System Monitor (Sysmon) is a Windows system service and device driver that, once installed on a system, remains resident across system reboots to monitor and log system activity to the Windows event log. It provides detailed information about process creations, network connections, and changes to file creation time [1].
Sysmon log contains information which can be analyzed to detect modern attacks that bypass traditional detection tools. Mark Russinovich did a presentation at RSA 2016 about sysmon, its EventIDs and explained how sysmon can be used to detect malware. [2]
Sysmon Events should be sent to Log Management System e.g Spunk, Elastic Search for analysis and there are few ways to do it e.g build-in WEF capability of Windows or an agent on endpoint like Splunk Universal Forwarder [3,4].
The main challenges in centralizing and analyzing sysmon logs are the management of the volume and the filtering of the noise. This is very important for big networks (>10.000 hosts) especially when the licensing of the log management system is based on indexed volume like in Splunk.

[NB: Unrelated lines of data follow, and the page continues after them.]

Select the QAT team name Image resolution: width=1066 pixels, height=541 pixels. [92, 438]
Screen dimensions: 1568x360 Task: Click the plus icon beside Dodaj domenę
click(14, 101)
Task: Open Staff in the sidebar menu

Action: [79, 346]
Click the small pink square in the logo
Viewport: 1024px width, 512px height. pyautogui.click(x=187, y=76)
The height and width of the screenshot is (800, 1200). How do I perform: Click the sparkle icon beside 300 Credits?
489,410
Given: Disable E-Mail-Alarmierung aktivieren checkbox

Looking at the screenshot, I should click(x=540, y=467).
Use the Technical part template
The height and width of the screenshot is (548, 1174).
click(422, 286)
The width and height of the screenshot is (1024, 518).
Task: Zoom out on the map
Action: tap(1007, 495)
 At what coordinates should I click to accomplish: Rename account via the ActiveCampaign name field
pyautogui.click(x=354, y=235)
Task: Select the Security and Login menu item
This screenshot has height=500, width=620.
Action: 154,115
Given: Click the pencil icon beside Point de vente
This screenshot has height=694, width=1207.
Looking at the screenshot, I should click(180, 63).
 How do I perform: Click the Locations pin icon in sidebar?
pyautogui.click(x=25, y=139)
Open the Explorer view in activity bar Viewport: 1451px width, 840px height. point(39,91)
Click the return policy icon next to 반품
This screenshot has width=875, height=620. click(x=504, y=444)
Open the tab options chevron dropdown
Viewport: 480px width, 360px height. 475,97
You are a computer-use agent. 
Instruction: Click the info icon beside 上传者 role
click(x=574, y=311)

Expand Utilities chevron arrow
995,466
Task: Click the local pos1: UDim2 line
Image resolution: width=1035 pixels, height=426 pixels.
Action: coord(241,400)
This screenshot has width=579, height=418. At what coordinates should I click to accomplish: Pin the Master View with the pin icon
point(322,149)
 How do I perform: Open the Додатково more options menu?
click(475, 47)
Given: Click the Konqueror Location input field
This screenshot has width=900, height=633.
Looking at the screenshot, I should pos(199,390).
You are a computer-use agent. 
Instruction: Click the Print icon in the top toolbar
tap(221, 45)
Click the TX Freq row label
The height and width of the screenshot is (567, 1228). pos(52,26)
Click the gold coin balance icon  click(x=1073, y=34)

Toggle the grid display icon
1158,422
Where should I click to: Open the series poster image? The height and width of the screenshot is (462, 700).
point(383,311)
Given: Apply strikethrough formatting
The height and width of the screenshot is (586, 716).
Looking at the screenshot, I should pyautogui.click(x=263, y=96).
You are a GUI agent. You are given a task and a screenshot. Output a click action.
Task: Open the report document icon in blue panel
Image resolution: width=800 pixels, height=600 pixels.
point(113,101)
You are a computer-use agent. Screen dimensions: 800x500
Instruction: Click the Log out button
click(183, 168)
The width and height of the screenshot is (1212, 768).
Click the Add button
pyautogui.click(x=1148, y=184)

Sysmon logs are a part of endpoints logs that must be analyzed and other sources include specific events from the security log, EMET log and PowerShell version 5 logs. It should be noted that how Sysmon data can be used and what detection rules can be developed depends on other security tools and policies that exist on a given network e.g A correlation rule can be developed to alert for malicious attachments that entered a network and an alarm raised by a network IDS without further information if finally at the endpoint the attachment was opened or not. A malicious attachment can be blocked by AV on Email gateway or on email server or on the endpoint or by user awareness.Full command line of Acrobat and Office executables in sysmon EventID 1 can be used to see if a malicious attachment was finally opened.